AN ADVENTURE IN JAPAN

The Centipede
by Joyce Faulkner

            “You are kidding, right?”  My husband cocked his head like a puzzled puppy.

            “It was huge.”  I held my hands twelve inches apart.  “It came toward me rather than running away—trying to bite me.

            “What kind of bug comes after someone?”  He set his briefcase down and gave me a hug.  “Have you been at the cooking wine again?”

            “No, I swear.”  I made a circle with my thumb and forefinger.  “It was about this big around with a black shell and a hundred yellow legs.”  I shuddered with my mouth open and my tongue out.

            “You counted its legs while it was trying to bite you?”

            He had me there so I changed the subject.  “I ran up the stairs and knocked on Eujin’s door and she came out and when we saw it climbing up the stairwell, we both screamed.”

            “Bet the neighbors loved that.”  His nonchalance was maddening.  I’d been attacked by some exotic beast and he thought it was funny.

            “Eujin gave me a broom and I smacked it.  When I pulled it back over my shoulder, the centipede was gone.  We were looking around, wondering where it went when I got the feeling I should look up the broomstick.  There it was, clinging to the straw.  As soon as it saw me, it leapt at me.”

            He snorted.  “Leapt at you?”

            “It aimed at my shoulder, but I dropped the broom and ran up the stairs to Eujin.”

            “What happened to it?”

            “It missed me and rolled down to the bottom of the steps.”

            “All the way down to the bottom?”

            “Most of the way.”

            He rolled his eyes.

            “Really.”

            He took off his shirt and dumped it in the laundry.  “I didn’t see anything coming up.  Did it wander off?”

            “It started back up the stairs after us and big Alice heard us screaming.”

            “Big Alice?”

            “You know, the German lady that lives in the apartment below us.”

            “The Amazon in an Apron?”

            “We shouldn’t call her that anymore.  She rescued us.”

            “She did?”

            “She came out of her apartment to find Eujin and me clinging to each other on the landing.  The broom lay in the foyer and the centipede was crawling up the third step gnashing its teeth and shouting curses at us.”

             “It gnashed its teeth?”

             He had me there so I changed the subject.  “Big Alice examined it.  Iss preety scarree,” she proclaimed.  “Vait heer.”  She held up one finger and went back into her apartment.

             “I take it you waited.”  Men can be infuriating sometimes.

             “Where would we go?  We were cornered.”

             “You could have slunk back into your apartments and forgotten the whole thing.”

             “Are you crazy?  With that monster at our doors?  Anyway, big Alice came out with a can of Raid.  By then, it was starting up the stairs after me again.  It was personal, I think.”

             “Well, you bashed it with a broom.”

             “What did it have against Eujin?”

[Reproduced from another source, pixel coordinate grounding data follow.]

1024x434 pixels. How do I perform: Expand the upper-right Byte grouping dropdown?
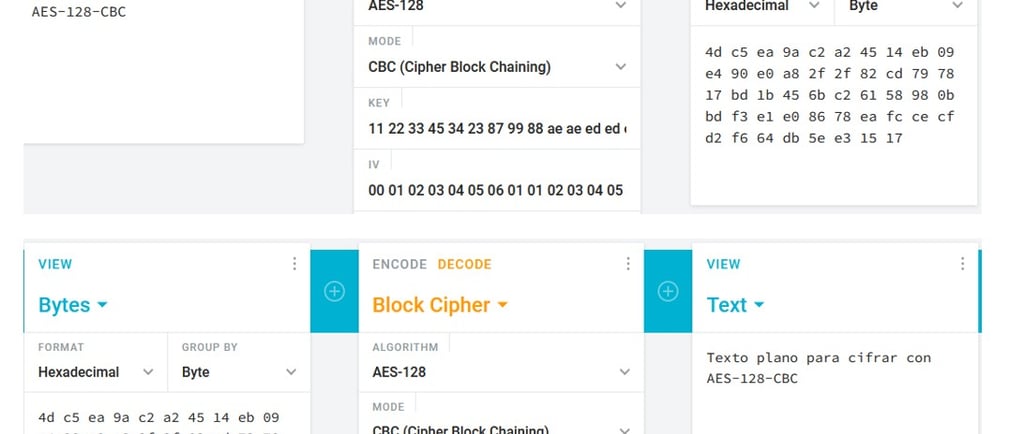coord(905,6)
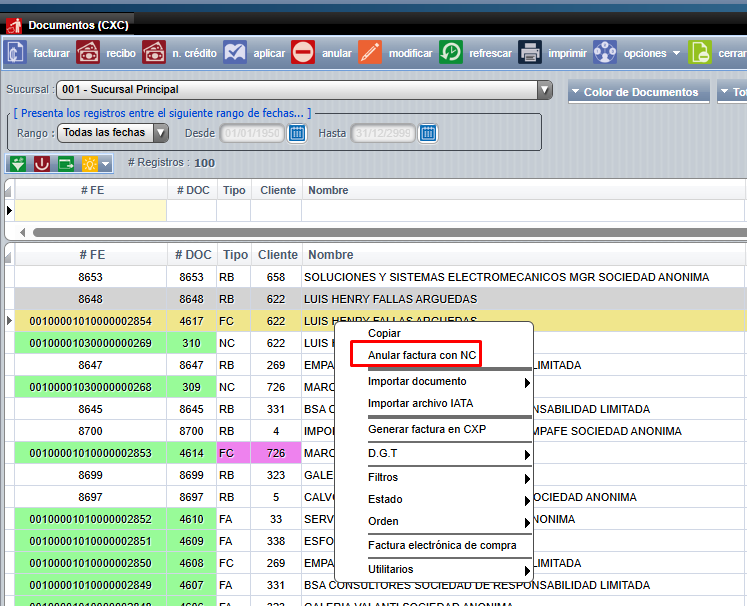Open the n. crédito toolbar icon
This screenshot has height=606, width=747.
click(154, 53)
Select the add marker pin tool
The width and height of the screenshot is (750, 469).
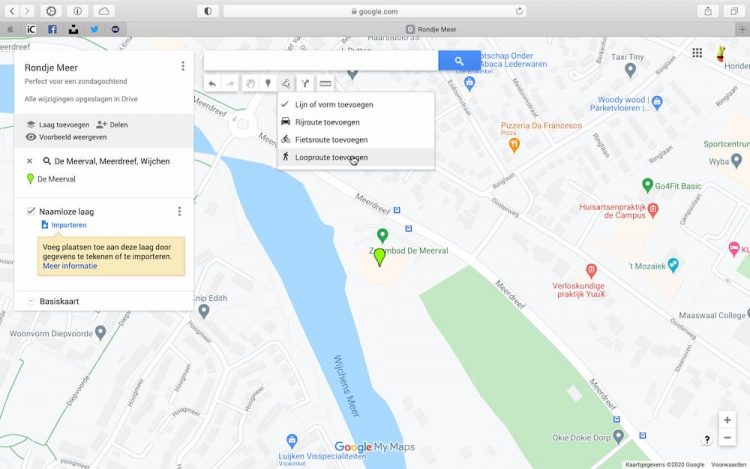(x=268, y=84)
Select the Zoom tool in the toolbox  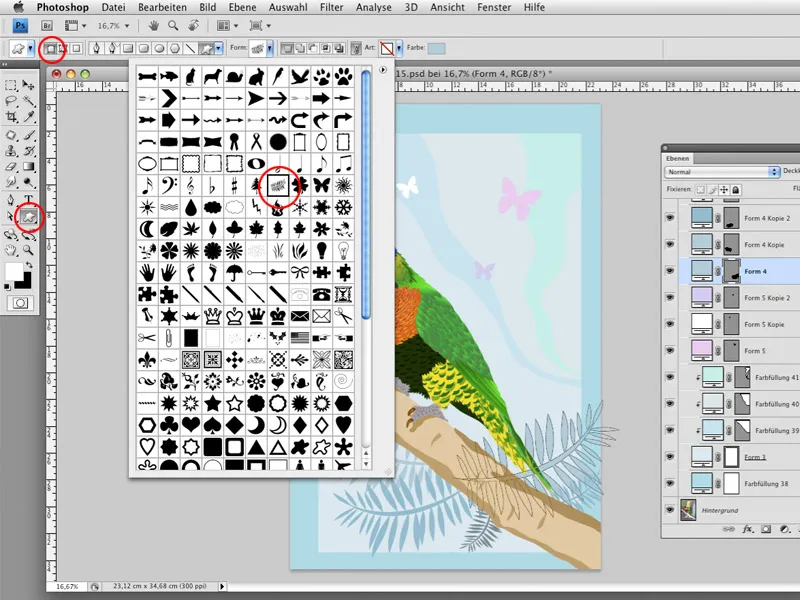point(26,247)
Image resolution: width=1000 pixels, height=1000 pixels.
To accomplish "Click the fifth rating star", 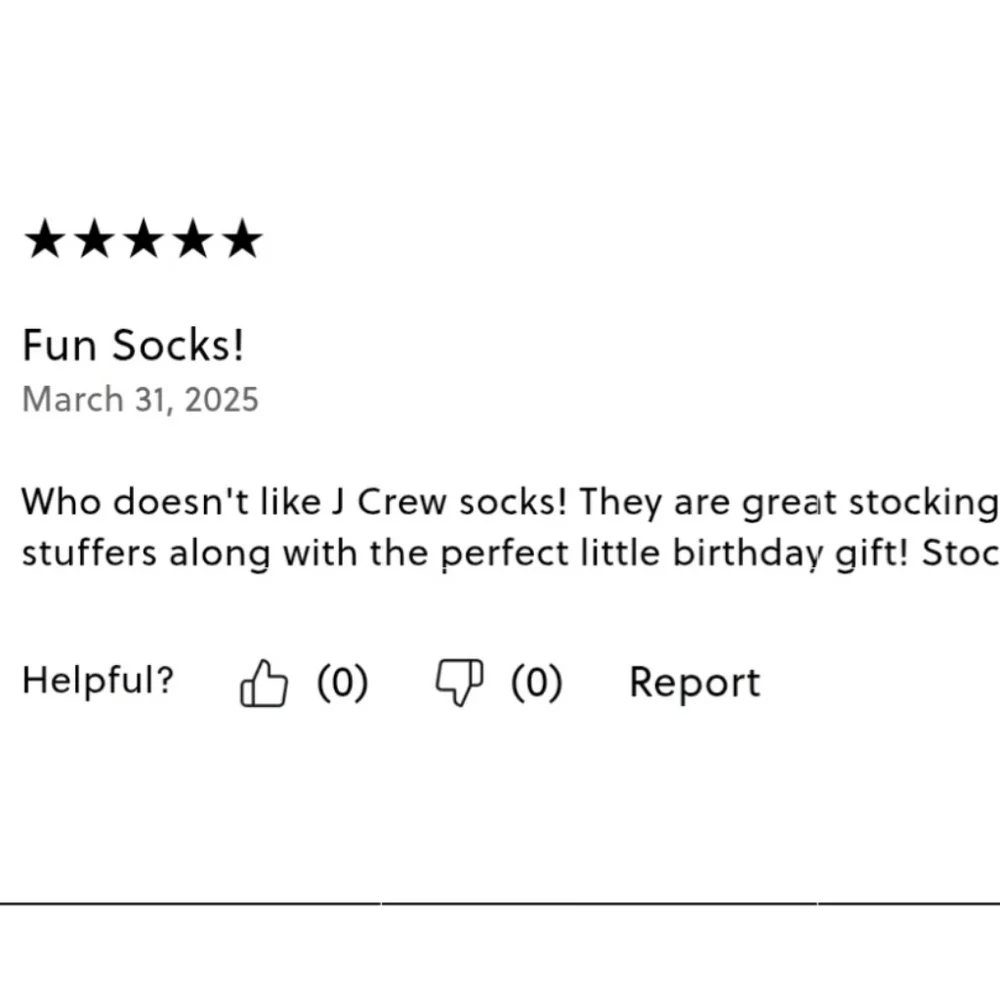I will (x=242, y=239).
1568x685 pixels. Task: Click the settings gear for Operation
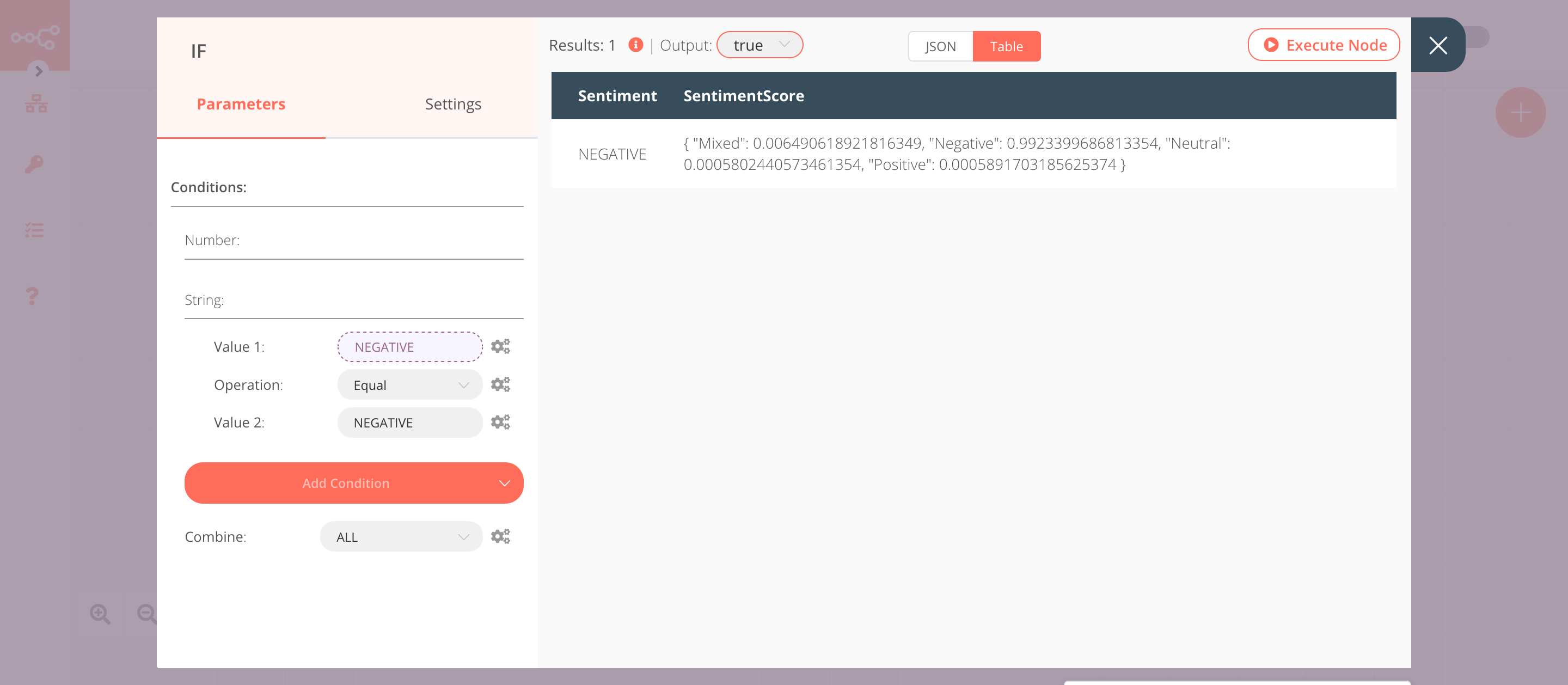tap(499, 384)
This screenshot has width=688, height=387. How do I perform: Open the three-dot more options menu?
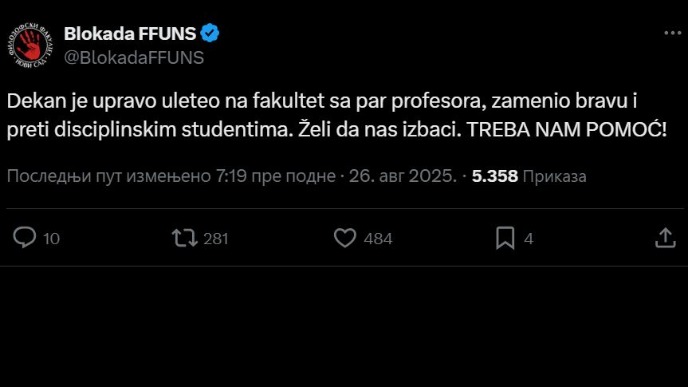(673, 33)
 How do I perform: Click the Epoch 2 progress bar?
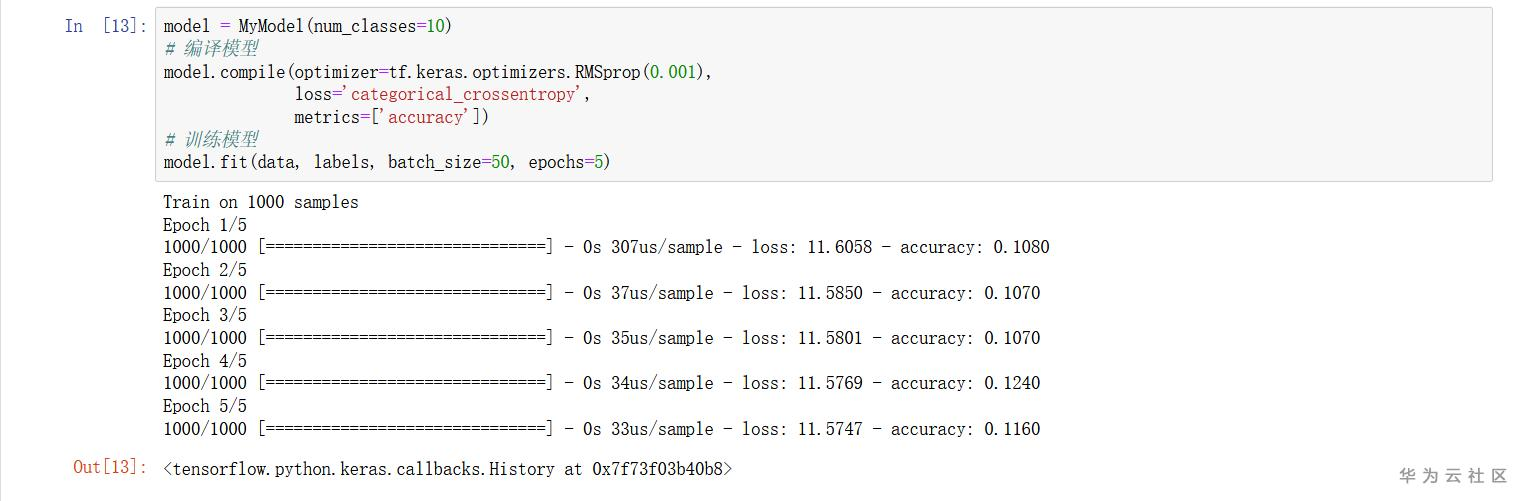(x=405, y=293)
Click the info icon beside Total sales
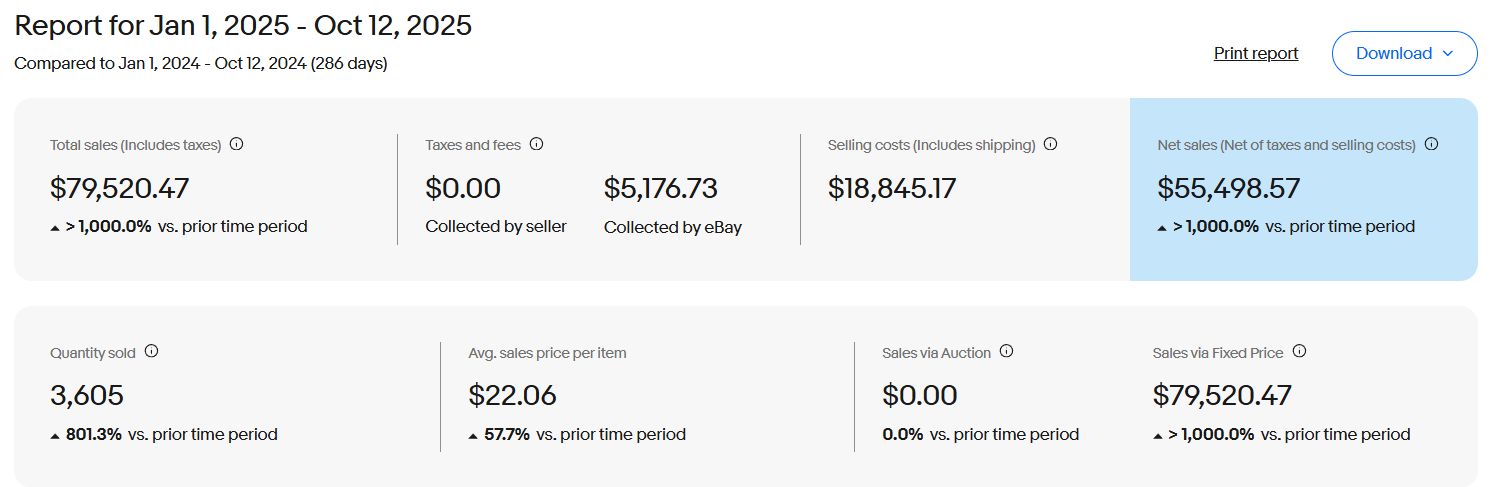This screenshot has height=487, width=1508. [x=236, y=144]
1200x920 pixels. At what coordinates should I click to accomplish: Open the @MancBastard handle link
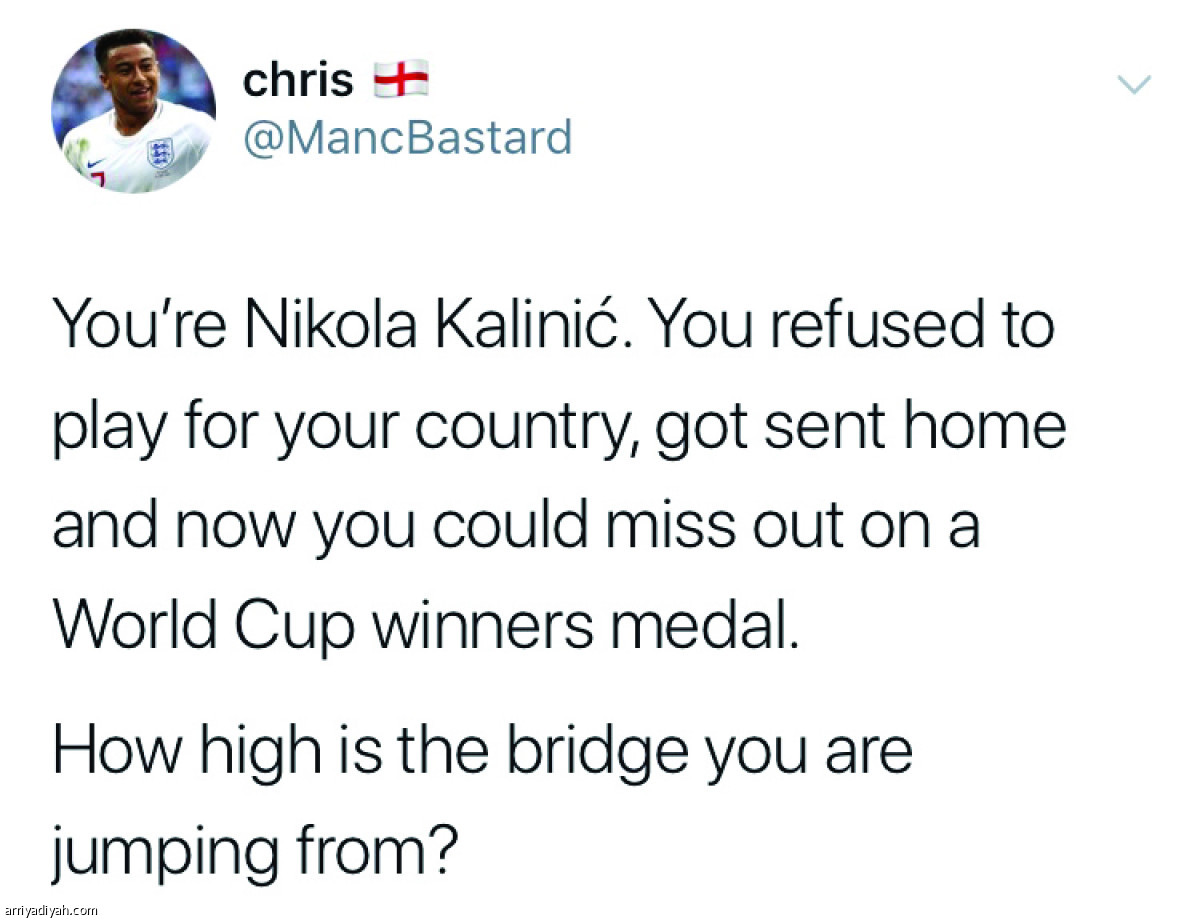[x=407, y=138]
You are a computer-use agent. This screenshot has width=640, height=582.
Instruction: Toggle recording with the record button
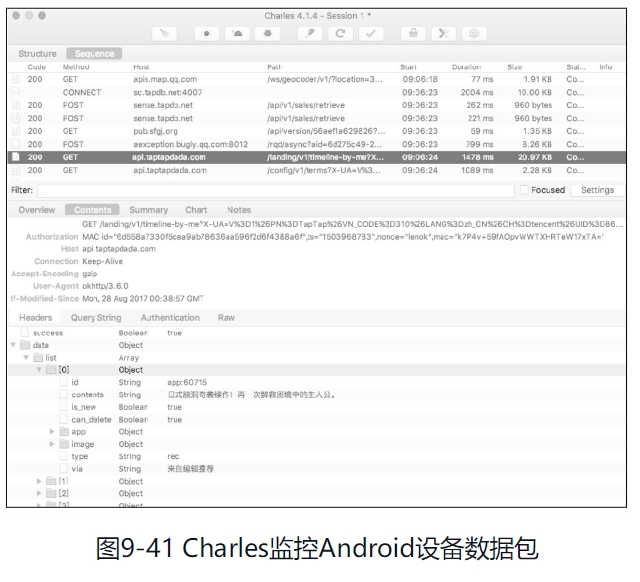tap(207, 34)
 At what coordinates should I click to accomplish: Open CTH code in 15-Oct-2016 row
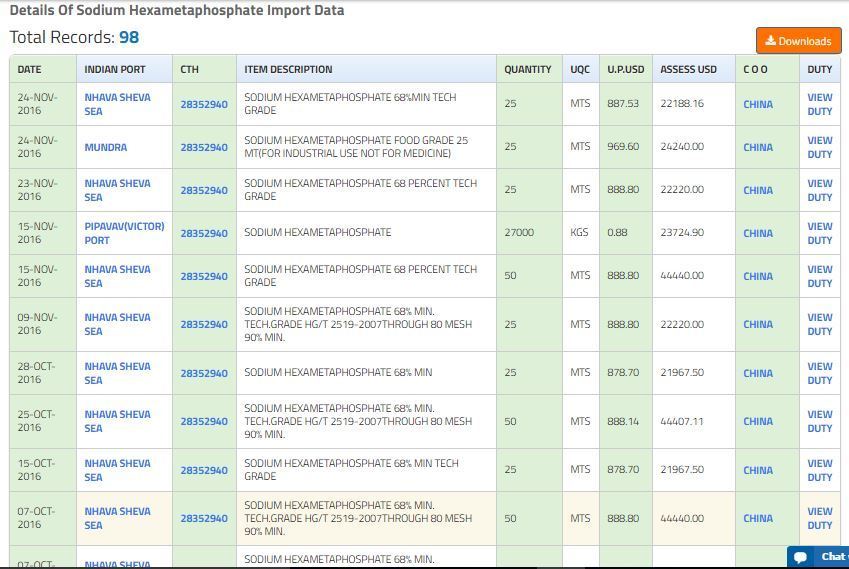(x=204, y=470)
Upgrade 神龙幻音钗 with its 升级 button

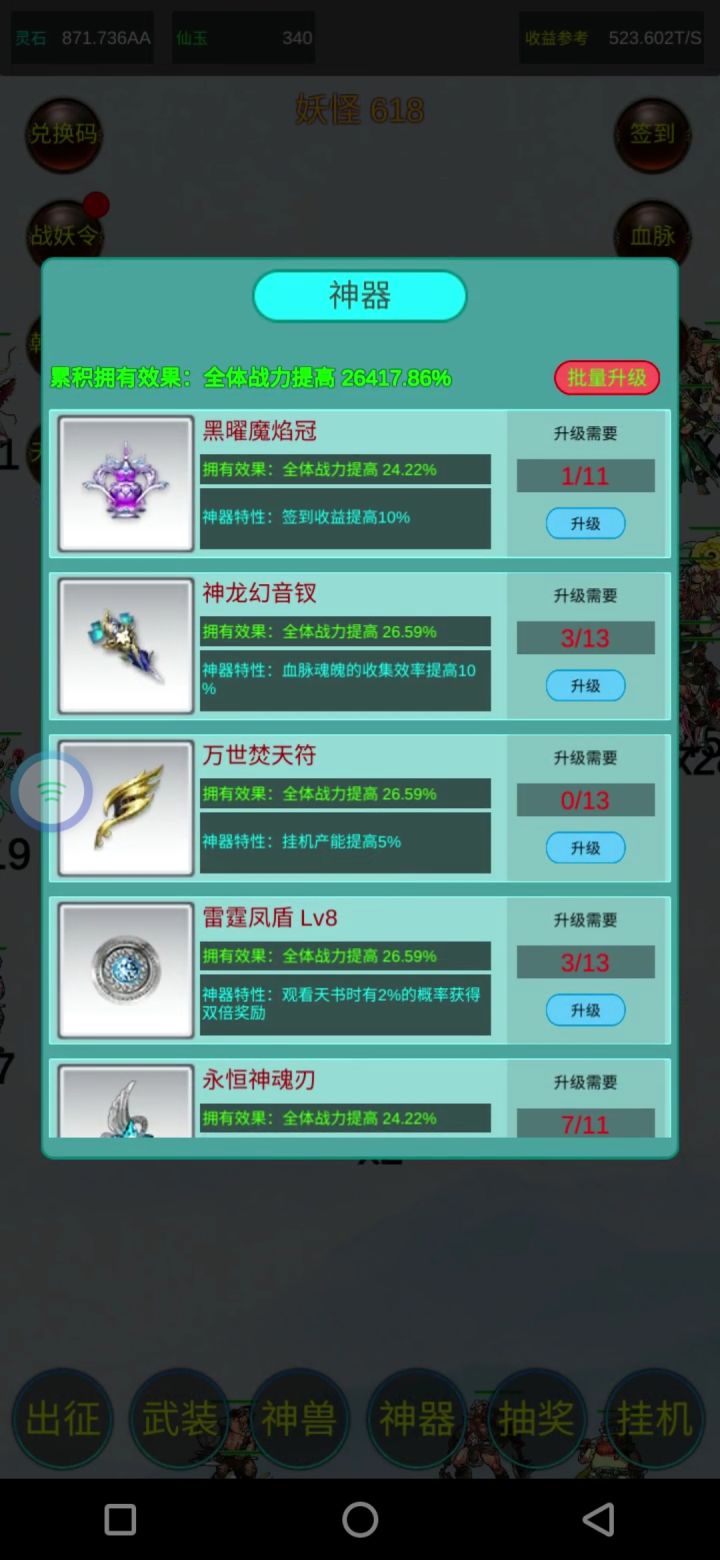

             “She was the accomplice.”

             I ignored him and continued, “Big Alice sprayed it from head to tail with Raid, but that only made it mad.  It made figure eights and circles, leaning back on its haunches and shrieking at her.”

             “It shrieked?”

             “Maybe it was more like a hiss.  You shoulda heard it.”

             “You shoulda recorded it.”

             I gave him a dirty look.  “Anyway, it tried to get at big Alice—running at her feet, trying to bite her.”

             “Maybe it was trying to chase her away.”

             “Even big Alice was taken aback.  She hurried into her apartment and slammed the door.  The centipede rolled onto its back and wiggled its legs in the air like it was laughing.  We were trying to decide what to do if it came after us again, when big Alice marched out of her apartment with a two by four and beat the darn thing to death.  She was still pounding on it and cursing in German when Eujin and I decided it was time to go into our apartments and close the door.”

             “Uh huh.  So how was the rest of your day?”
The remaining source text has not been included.